Shards of Space
- Author: Robert Sheckley
- Publisher: Bantam Books
- Publication date: 1962

= Shards of Space =

1962 collection of short stories by Robert Sheckley

Shards of Space is a collection of science fiction short stories by American writer Robert Sheckley.
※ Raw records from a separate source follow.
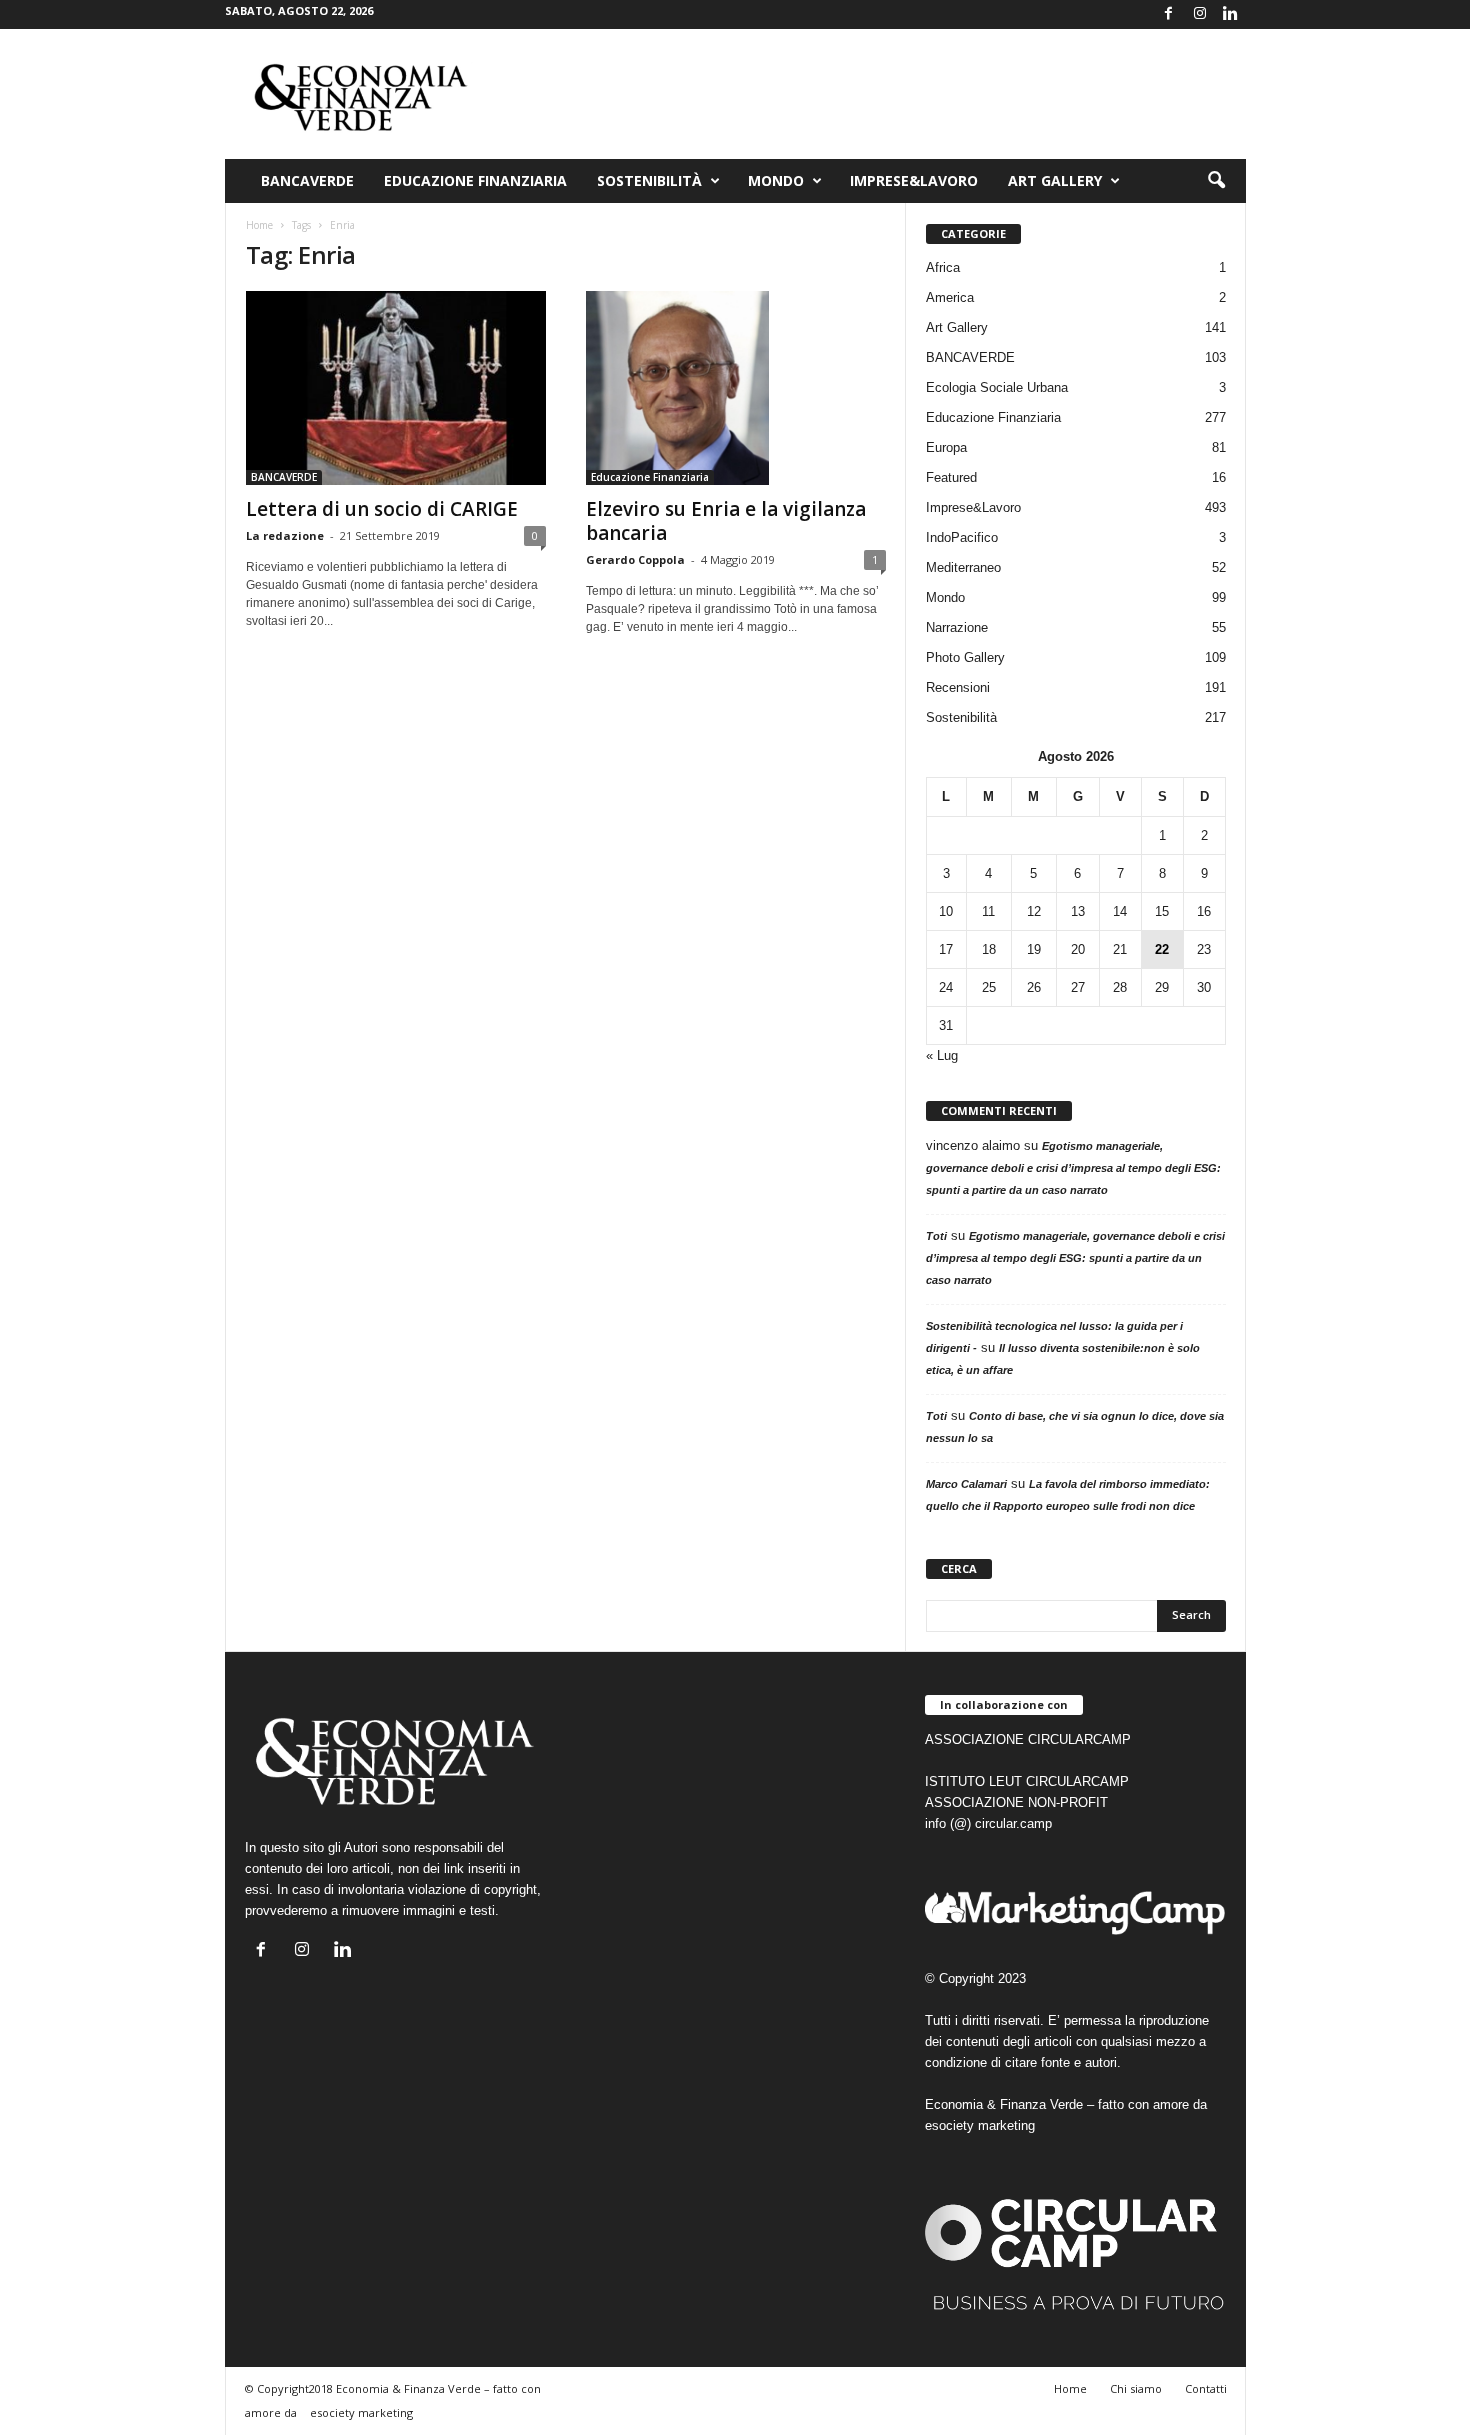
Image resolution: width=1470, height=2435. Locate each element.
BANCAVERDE (284, 477)
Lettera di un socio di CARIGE (382, 509)
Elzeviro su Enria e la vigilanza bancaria (726, 521)
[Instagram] (1200, 14)
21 (1120, 949)
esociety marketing (980, 2125)
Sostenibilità (649, 180)
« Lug (942, 1055)
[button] (1216, 181)
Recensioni (958, 687)
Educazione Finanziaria (475, 180)
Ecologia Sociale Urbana (997, 387)
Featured (951, 477)
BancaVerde (307, 180)
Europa (946, 447)
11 (988, 911)
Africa (943, 267)
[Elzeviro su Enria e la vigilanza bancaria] (736, 388)
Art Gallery (957, 327)
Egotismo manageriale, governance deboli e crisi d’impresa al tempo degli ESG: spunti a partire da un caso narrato (1073, 1168)
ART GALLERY (1055, 180)
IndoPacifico (962, 537)
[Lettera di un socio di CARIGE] (396, 388)
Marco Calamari (966, 1484)
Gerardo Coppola (635, 559)
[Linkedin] (1231, 14)
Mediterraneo (963, 567)
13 (1078, 911)
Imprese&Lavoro (914, 180)
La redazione (285, 535)
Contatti (1206, 2388)
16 (1204, 911)
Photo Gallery (965, 657)
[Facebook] (1169, 14)
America (950, 297)
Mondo (776, 180)
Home (259, 225)
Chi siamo (1136, 2388)
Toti (936, 1236)
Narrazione (957, 627)
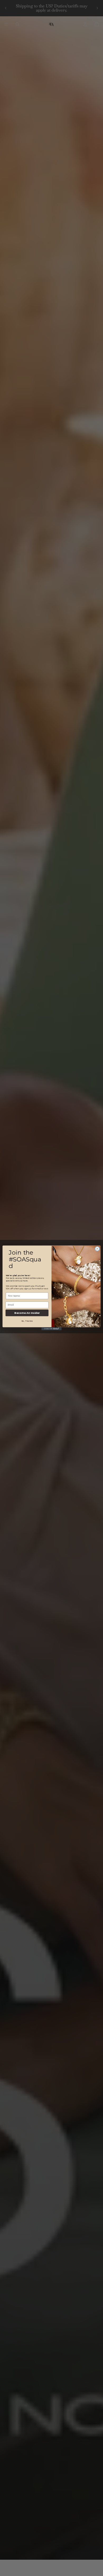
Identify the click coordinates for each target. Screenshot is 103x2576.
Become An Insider (27, 1312)
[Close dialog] (97, 1249)
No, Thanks (26, 1321)
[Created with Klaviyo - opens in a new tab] (51, 1328)
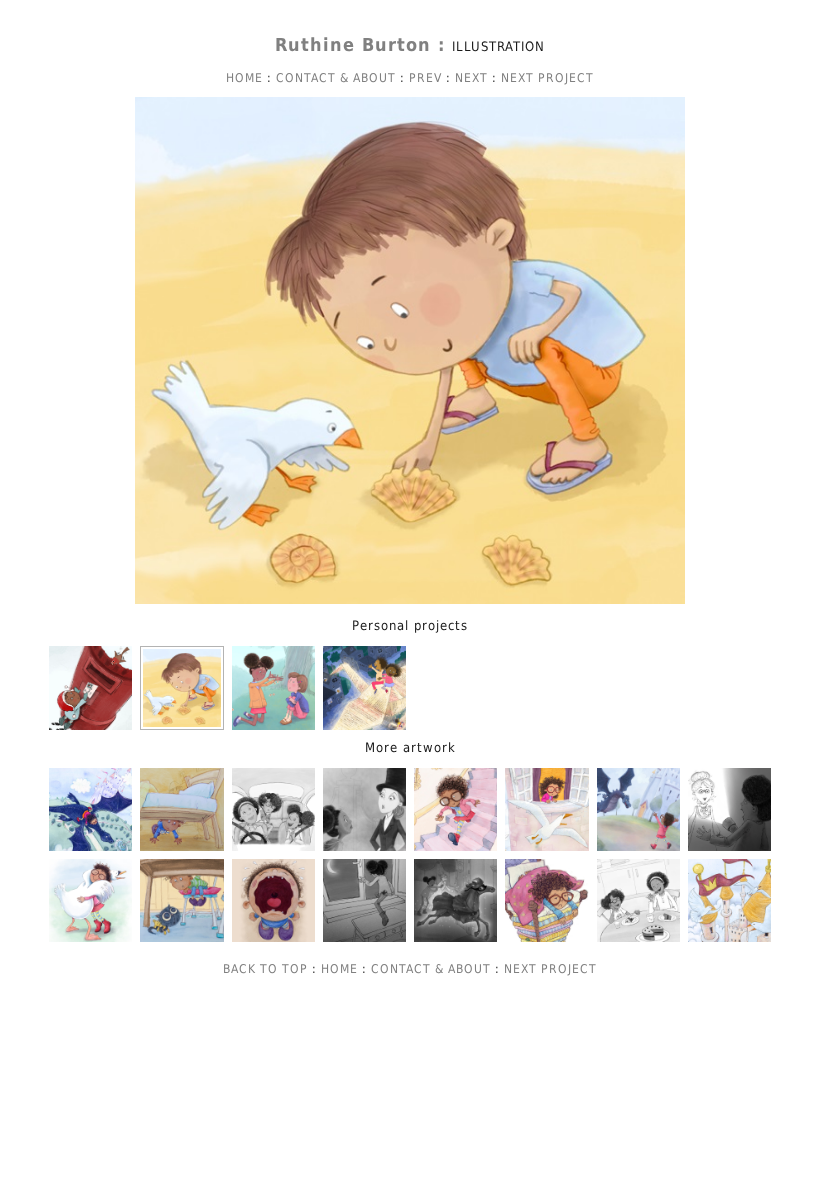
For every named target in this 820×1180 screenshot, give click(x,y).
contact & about (336, 78)
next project (547, 78)
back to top (265, 969)
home (244, 78)
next (471, 78)
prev (425, 78)
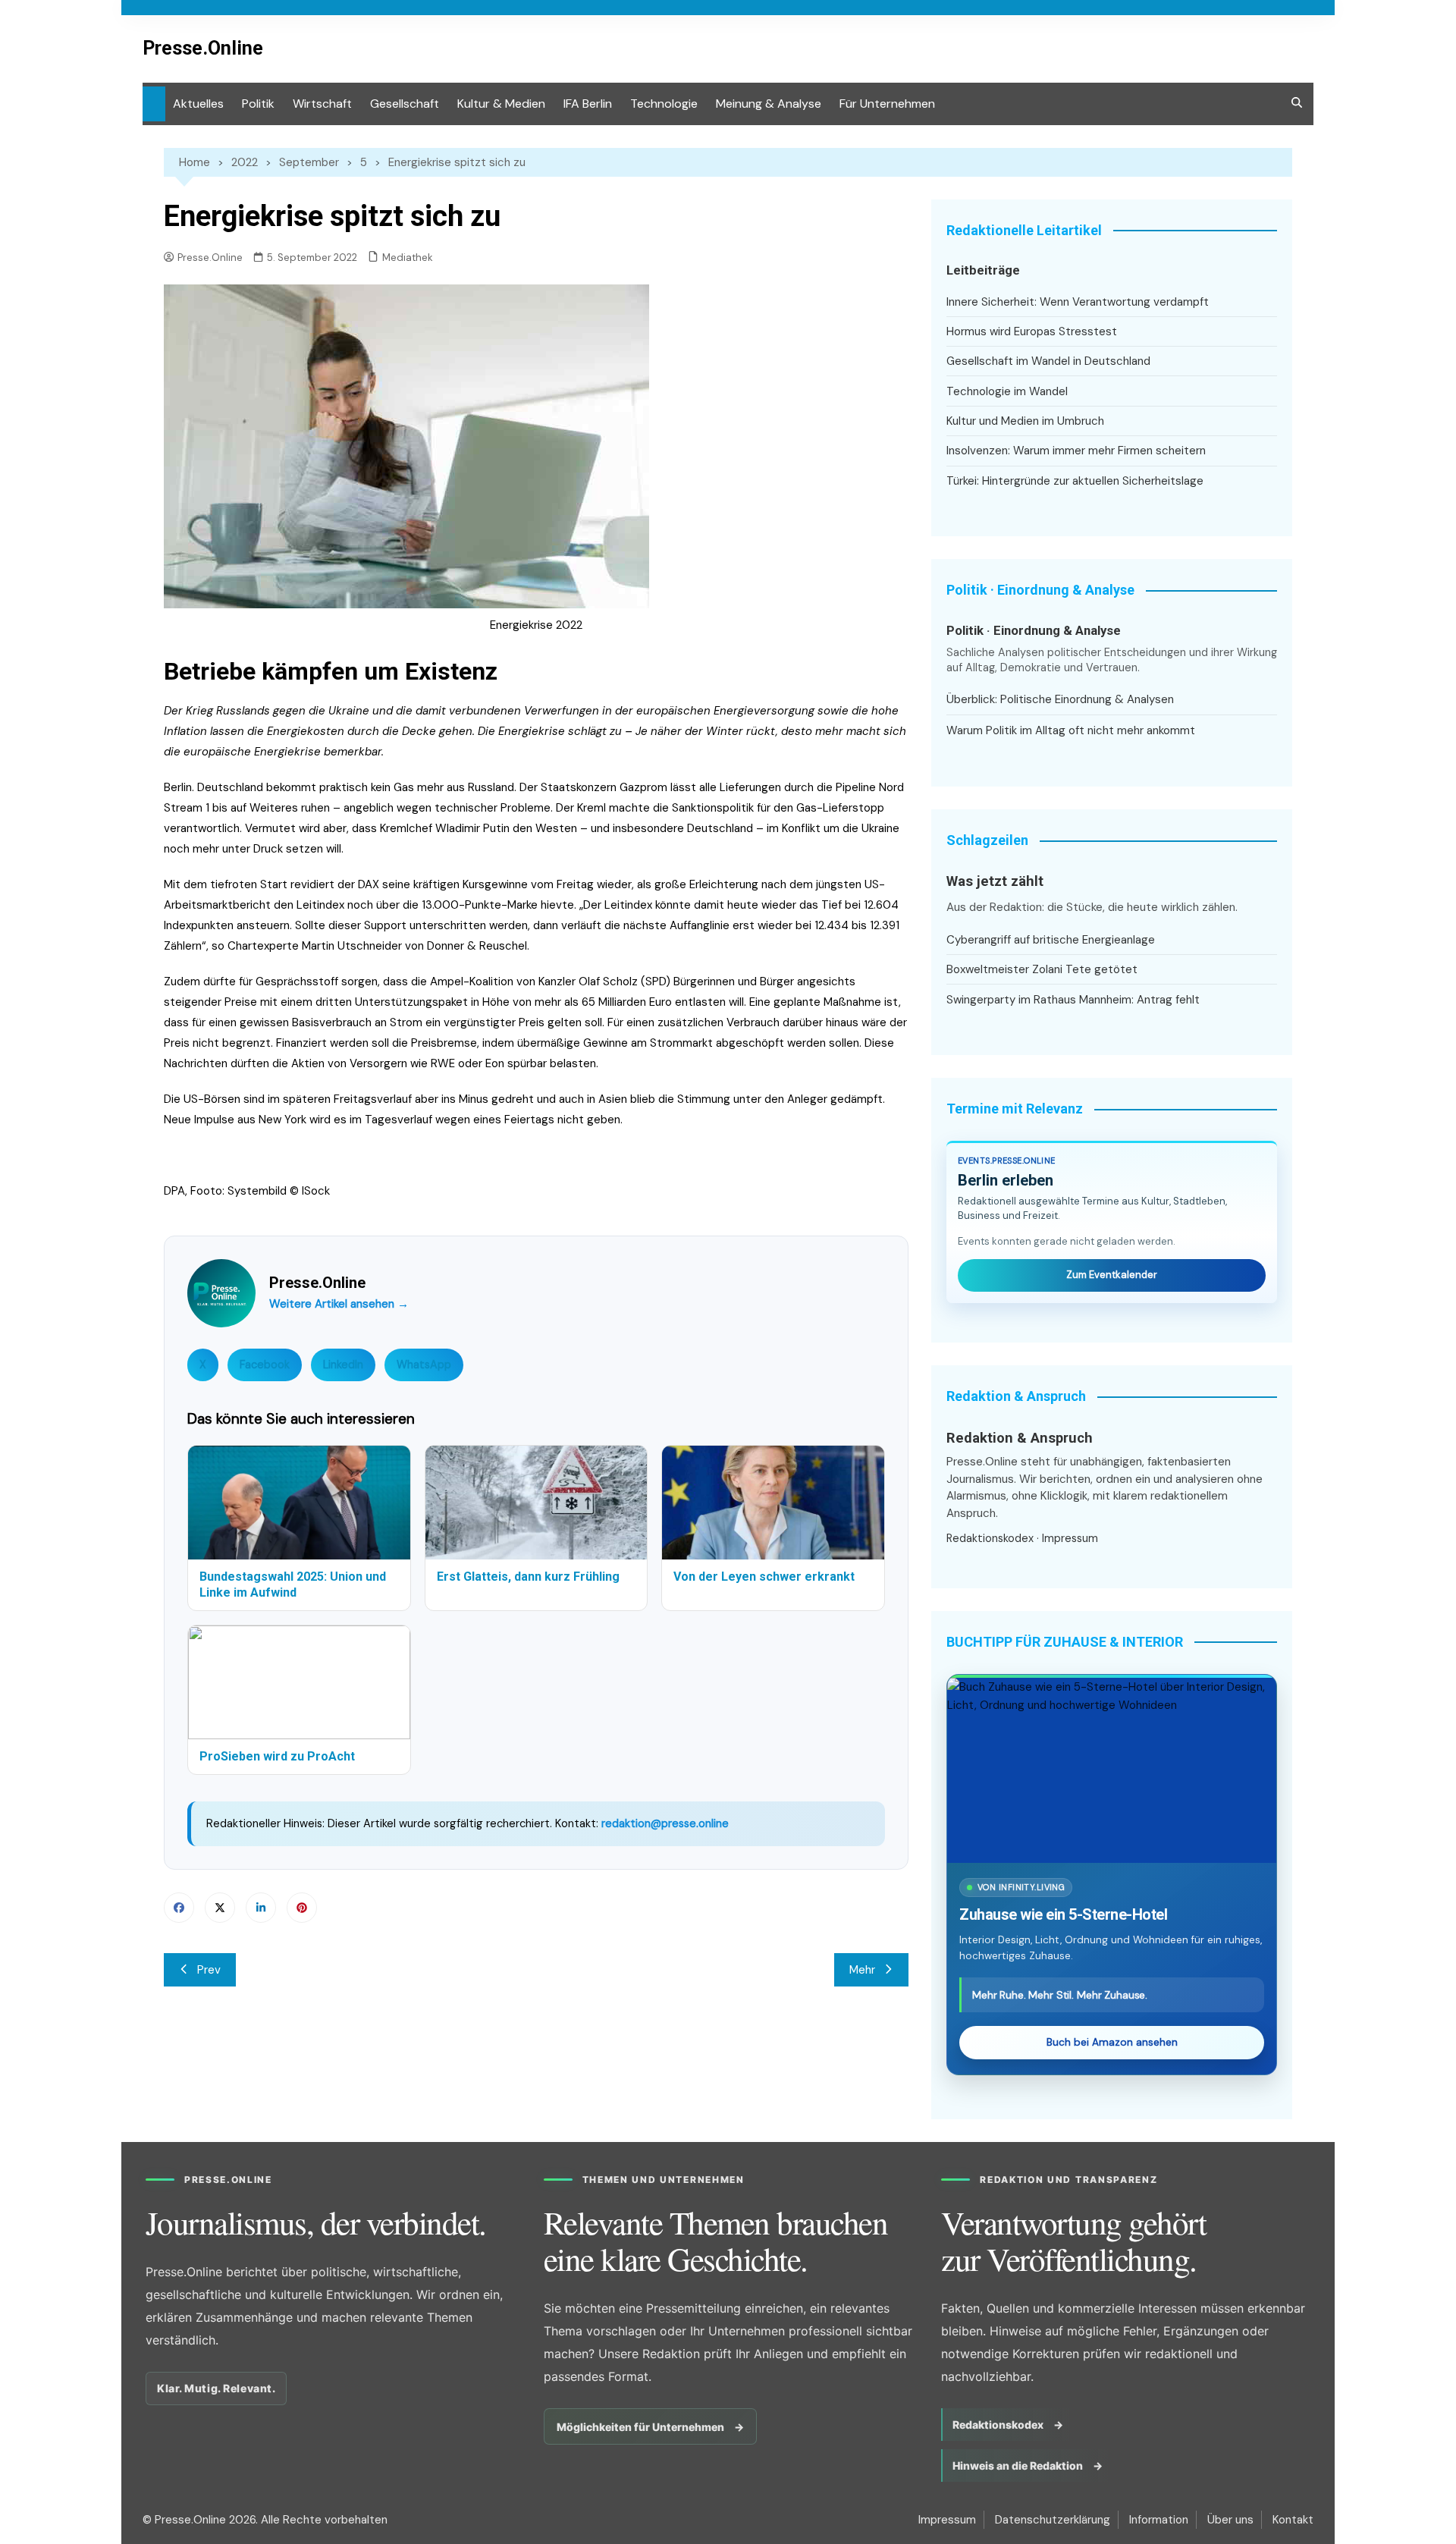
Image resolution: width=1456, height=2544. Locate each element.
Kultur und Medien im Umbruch (1025, 421)
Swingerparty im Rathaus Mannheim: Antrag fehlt (1073, 999)
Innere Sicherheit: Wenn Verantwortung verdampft (1077, 301)
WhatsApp (424, 1364)
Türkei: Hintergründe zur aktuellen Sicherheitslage (1074, 480)
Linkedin (261, 1907)
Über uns (1230, 2519)
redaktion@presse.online (665, 1823)
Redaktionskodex (990, 1538)
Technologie (664, 103)
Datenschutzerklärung (1052, 2519)
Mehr (862, 1969)
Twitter (220, 1907)
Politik (258, 103)
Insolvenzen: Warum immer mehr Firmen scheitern (1076, 450)
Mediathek (407, 257)
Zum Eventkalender (1111, 1274)
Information (1158, 2519)
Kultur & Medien (501, 103)
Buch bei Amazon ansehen (1112, 2042)
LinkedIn (343, 1364)
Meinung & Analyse (768, 103)
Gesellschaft (404, 103)
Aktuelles (198, 103)
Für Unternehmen (887, 103)
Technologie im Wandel (1007, 391)
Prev (209, 1969)
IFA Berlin (587, 103)
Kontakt (1292, 2519)
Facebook (265, 1364)
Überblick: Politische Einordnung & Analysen (1060, 699)
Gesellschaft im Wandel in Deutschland (1048, 361)
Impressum (1070, 1538)
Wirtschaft (322, 103)
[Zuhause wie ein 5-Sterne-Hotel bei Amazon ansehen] (1111, 1770)
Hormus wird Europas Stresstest (1031, 331)
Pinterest (302, 1907)
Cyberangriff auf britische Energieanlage (1050, 939)
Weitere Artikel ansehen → (339, 1303)
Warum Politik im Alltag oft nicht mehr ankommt (1070, 730)
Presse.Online (203, 48)
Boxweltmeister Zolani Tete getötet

It was first published in 1962 by Bantam Books.

==Contents==
The collection includes the following stories (magazines in which the stories originally appeared given in parentheses):

- "Prospector's Special" (Galaxy, December 1959)
- "The Girls and Nugent Miller" (The Magazine of Fantasy & Science Fiction, March 1960)
- "Meeting of the Minds" (Galaxy, February 1960)
- "Potential" (Astounding SF, November 1953)
- "Fool's Mate" (Astounding SF, March 1953)
- "Subsistence Level" (Galaxy, August 1954, under the pseudonym Finn O'Donnevan)
- "The Slow Season" (F&SF, October 1954)
- "Alone at Last" (Infinity Science Fiction, February 1957)
- "Forever" (Galaxy, February 1959, under the pseudonym Ned Lang)
- "The Sweeper of Loray" (Galaxy, April 1959)
- "The Special Exhibit" (Esquire, October 1953)

==Reception==
The Hartford Courant reviewed the collection favorably, describing Sheckley as "one of the best in the science-fantasy field."